* Required work
- 1) In the REX 3 DAC article below, to what frequency is the data ultimately upsampled?
- 2) Set down, word for word, the passage of the REX 3 DAC article below that opens with the words containing "Balanced Audio Technologies" and closes with "analogue (music) signal.".

* Page excerpt
Balanced Audio Technologies REX 3 DAC USB Tube DAC Acting On Impulse
Designed by one of the founders of the SACD format, and all-round ambassador for DSD, Andreas Koch, his AKDesign AKDAC-3 filter and converter solution lies at the heart of the REX 3. Key to this DAC is its proprietary upsampling and adaptive digital filtering, the latter bearing a conceptual similarity to Denon's 'Advanced AL32 Processing' (ALPHA or Automatic Low-Pass filter Harmonic Adjustment). Koch's vision of the adaptive filter also has the transient integrity of the music signal at its core, choosing the optimal algorithm on a sample-by-sample basis. Ultimately the data is upsampled to 11.3MHz, and the wordlength truncated to a bitstream, before it is low-pass filtered to reveal the desired analogue (music) signal.

* Information provided
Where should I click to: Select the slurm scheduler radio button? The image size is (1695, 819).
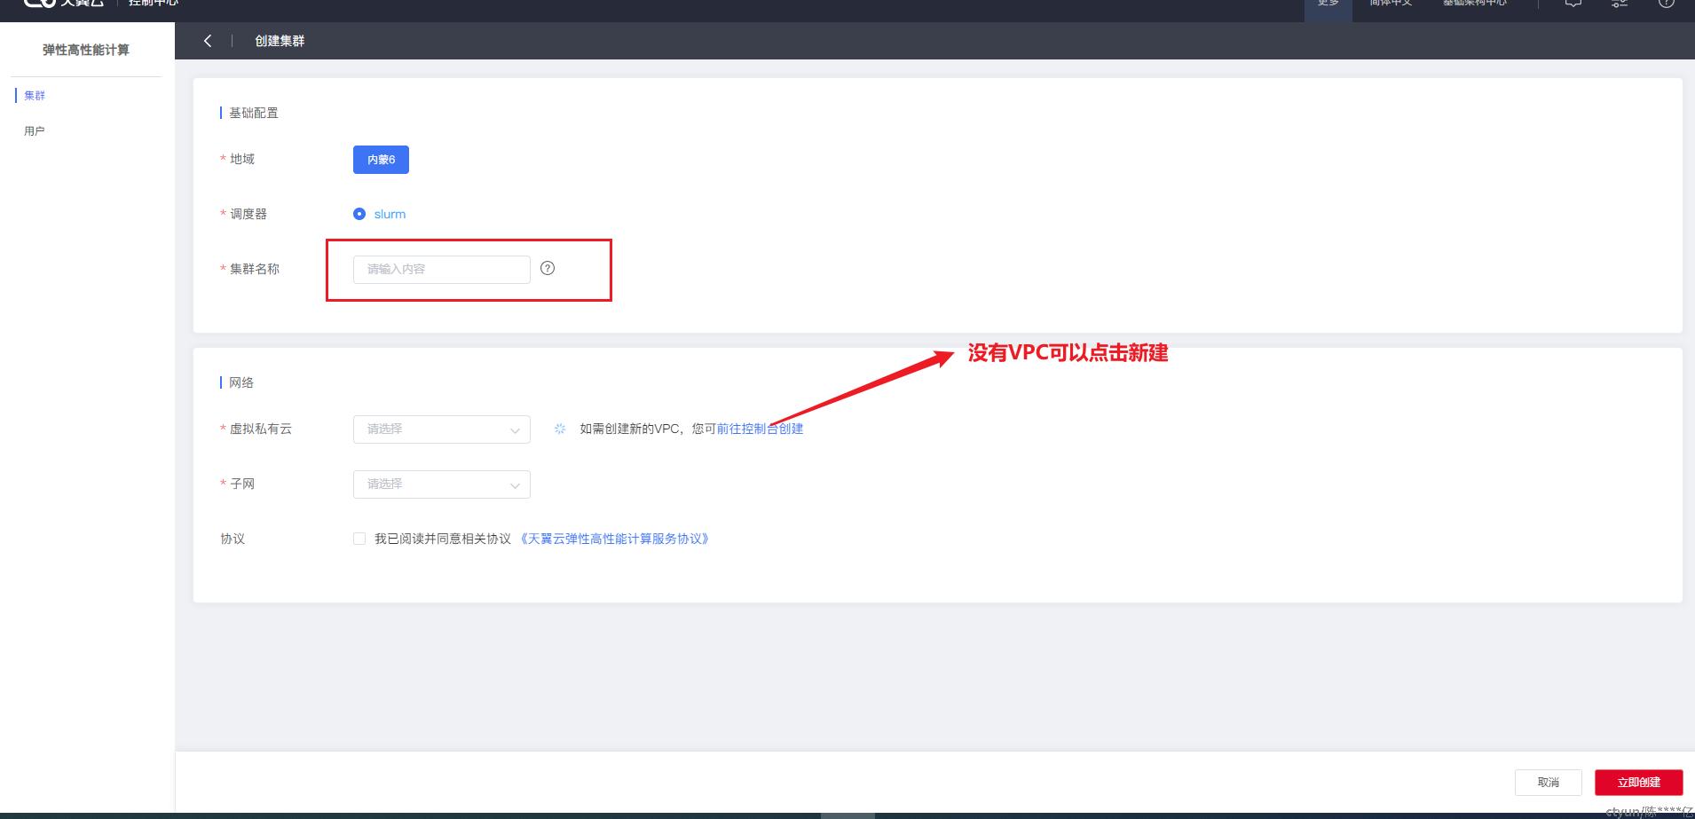point(359,214)
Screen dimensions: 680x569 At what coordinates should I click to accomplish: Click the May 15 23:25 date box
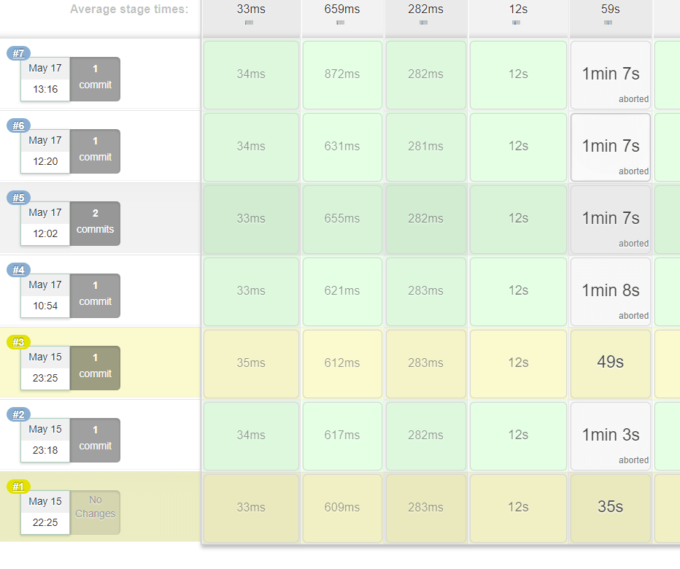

* Solved tasks
- 1) 11.3MHz

- 2)
Balanced Audio Technologies REX 3 DAC USB Tube DAC Acting On Impulse
Designed by one of the founders of the SACD format, and all-round ambassador for DSD, Andreas Koch, his AKDesign AKDAC-3 filter and converter solution lies at the heart of the REX 3. Key to this DAC is its proprietary upsampling and adaptive digital filtering, the latter bearing a conceptual similarity to Denon's 'Advanced AL32 Processing' (ALPHA or Automatic Low-Pass filter Harmonic Adjustment). Koch's vision of the adaptive filter also has the transient integrity of the music signal at its core, choosing the optimal algorithm on a sample-by-sample basis. Ultimately the data is upsampled to 11.3MHz, and the wordlength truncated to a bitstream, before it is low-pass filtered to reveal the desired analogue (music) signal.